Nigeria Deposit Insurance   Corporation (NDIC) has cautioned banks against concentrating their cross border expansion programme in one region of the continent.

Speaking at the Annual Bank Examiners Conference of the corporation at Abeokuta last week, Managing Director/Chief Executive of the corporation, Mr. Ganiyu  Ogunleye frowned at the cross boarder expansion activities of some banks, which is focused on the West African sub-region. He particularly queried the rationale  behind the setting up of subsidiaries in some west African countries, which he noted had little or no business prospects to support such initiative adding that banks  should not engage in cross boarder activities just for the sake of it but should be motivated by existence of business prospects.

“They can go elsewhere, the issue is that they need to go and concentrate in one place,  if they are looking for opportunities, I am sure they are just not all in one  place, not in one country. So if they want to expand, they should look at other countries where there are other opportunities. Assuming all the 25 banks concentrate in  one small country in West Africa, at the end of the day, that country will be over banked and they will not be able to make their capital outlay, not to talk of making  profit.”
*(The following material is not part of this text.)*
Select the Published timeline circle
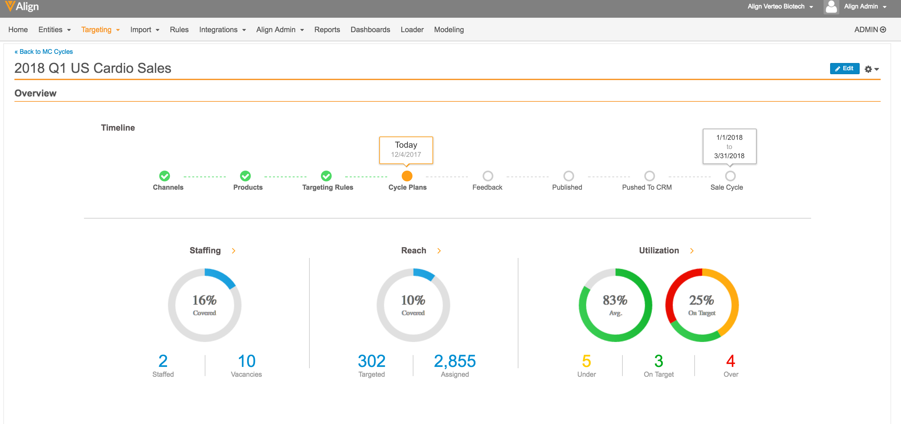901x424 pixels. (568, 176)
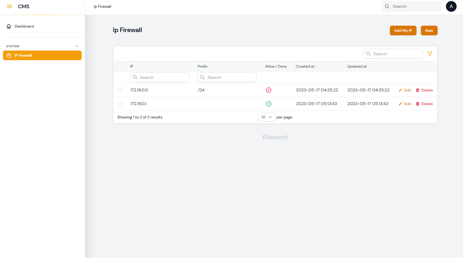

Speaking further on the theme of the conference, “Implementing Risk-Based Supervision of Banks in Nigeria,” Ogunleye lamented the inadequacy of banks’ risk  management framework. He said: “There is no evidence that the need for effective risk management has been fully appreciated by our banks. Some banks have no  risk management framework while others focus only on credit risk to the neglect of other banking risks such as operational, reputation, liquidity and market risks.
“The board and management of banks to appreciate that by and large, bank management is risk management. The long term viability of any banking institution  depends on its ability to manage the array of risks inherent in its operations.
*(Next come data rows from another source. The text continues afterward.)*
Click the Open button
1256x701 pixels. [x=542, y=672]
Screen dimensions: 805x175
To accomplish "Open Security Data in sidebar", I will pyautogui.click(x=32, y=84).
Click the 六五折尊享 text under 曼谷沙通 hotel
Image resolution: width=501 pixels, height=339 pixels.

“The  recent consolidation in the banking system underscores the need for effective risk management in banks. Without any doubt, the size speed and complexity of  financial transactions are bound to increase. For a bank to efficiently and effectively operate in the new environment, it must deploy an effective risk-management  system with the following key elements: Active board and senior management oversight. Adequate risk management policies, procedures and exposure limits.

Effective risk identification, measurement, monitoring and control framework. Comprehensive management information system and efficient internal controls,” he said. Ogunleye disclosed that the regulatory authorities had developed a framework for Risk Based Supervision (RBS) and are currently migrating to its implementation  adding that full implementation would commence next year. RBS, he explained, focused on the adequacy of risk management systems in banks and potential systemic  risk to the banking system. It focuses regulatory efforts, and supervisory activities and resources on banks’ major risks exposures. It entails risk-profiling of banks and  developing customized supervisory program for each bank.

“At the heart of RBS is an assessment of how well institutions manage risk. The Examiner identifies the significant risks facing a bank and thereafter engaging in  assessing and testing the adequacy of risk management systems established by the bank to address them. In other words, RBS require an understanding of the nature  of risks, together with the management’s ability to deal with them. Thus, because RBS requires a greater understanding of the banks being supervised and the  environment in which they operate, it attaches a great deal of time and attention to the examination and planning the process. In addition, the process for conducting  risk assessment is a critical component of RBS," he explained.